RECORDS FOR THE TASK >>
↓↓↓

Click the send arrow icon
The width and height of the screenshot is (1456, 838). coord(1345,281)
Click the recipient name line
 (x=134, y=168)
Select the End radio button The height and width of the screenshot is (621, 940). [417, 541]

↑↑↑
↓↓↓

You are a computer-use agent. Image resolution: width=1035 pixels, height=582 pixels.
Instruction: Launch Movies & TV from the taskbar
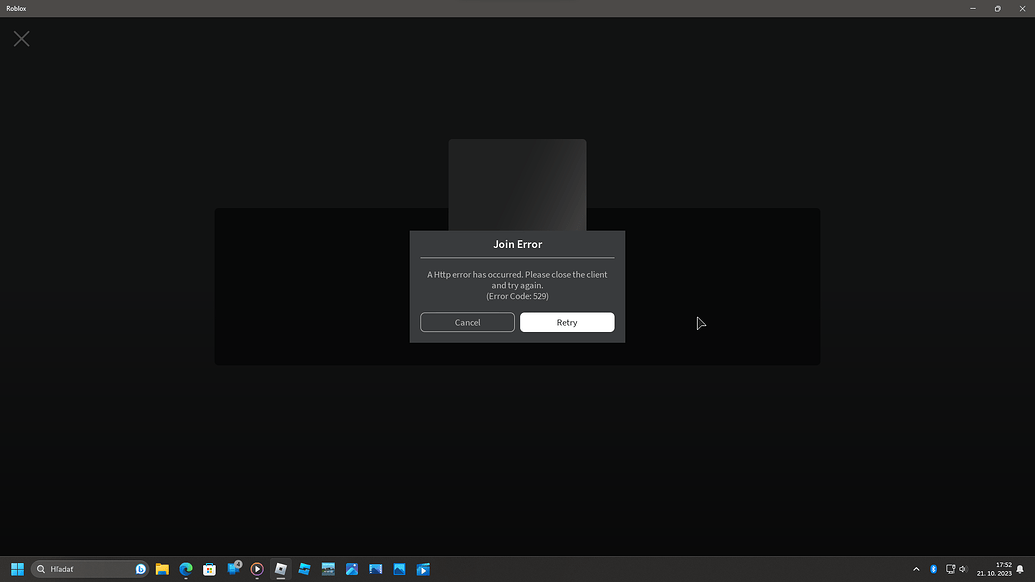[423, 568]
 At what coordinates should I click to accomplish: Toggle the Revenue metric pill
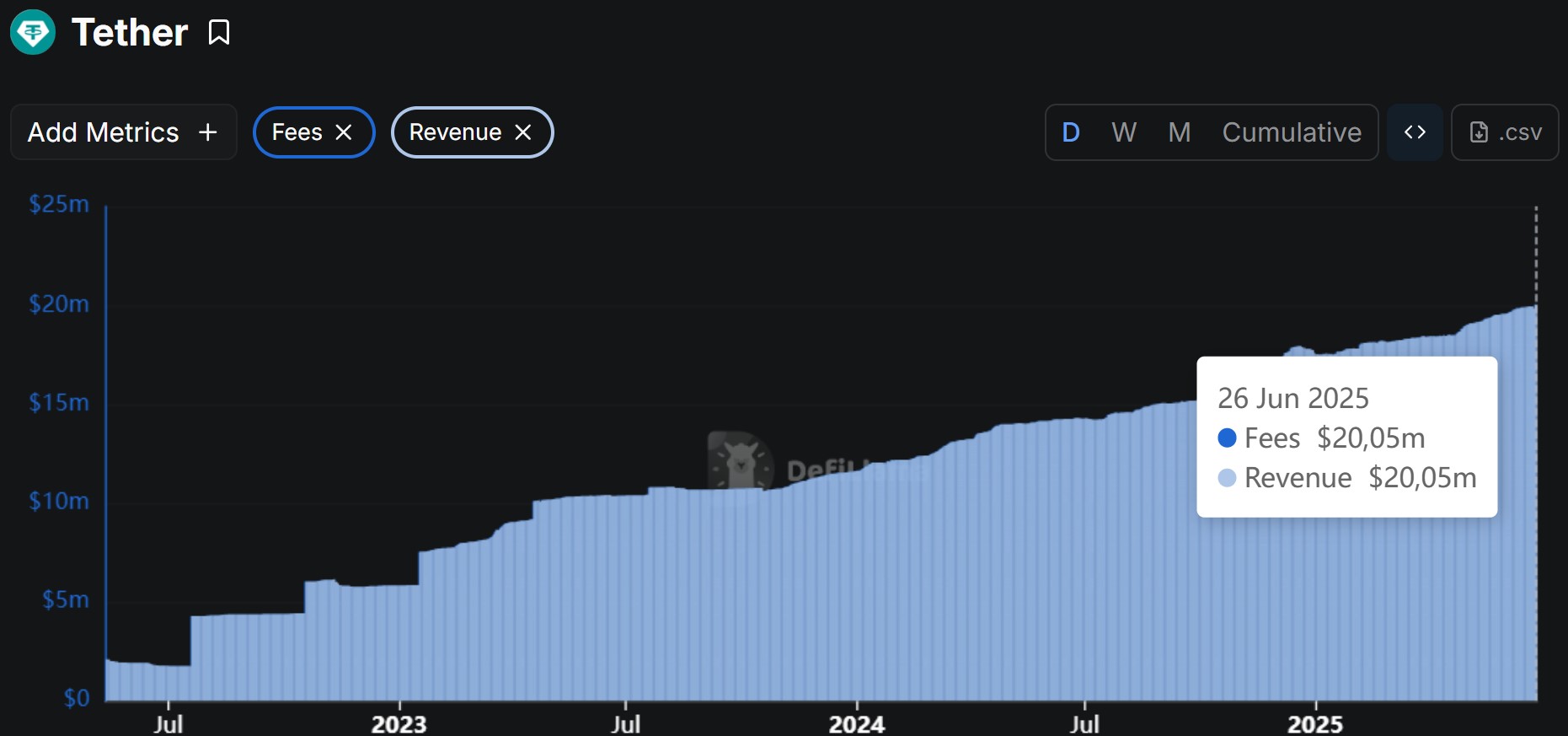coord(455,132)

↑↑↑
↓↓↓

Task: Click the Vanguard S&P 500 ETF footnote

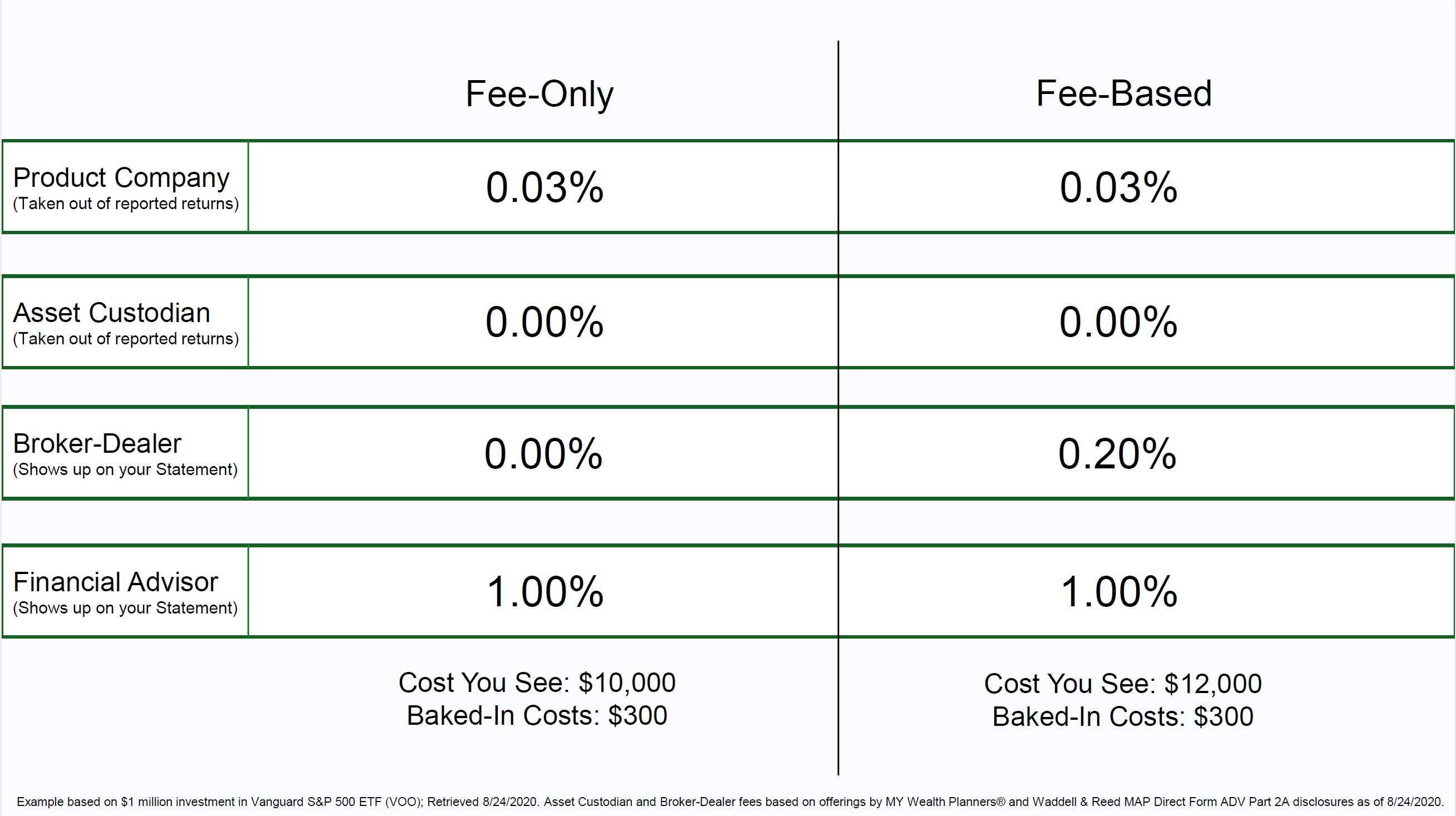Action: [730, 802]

↑↑↑

GOAL OF THE EXERCISE >> The reply should consist solely of the lines above from the one that has "Click the recipient name line" through the one that has "Select the End", reproduced exactly.

RESPONSE AREA >>
Click the recipient name line
 (x=134, y=168)
Select the End radio button The height and width of the screenshot is (621, 940). [417, 541]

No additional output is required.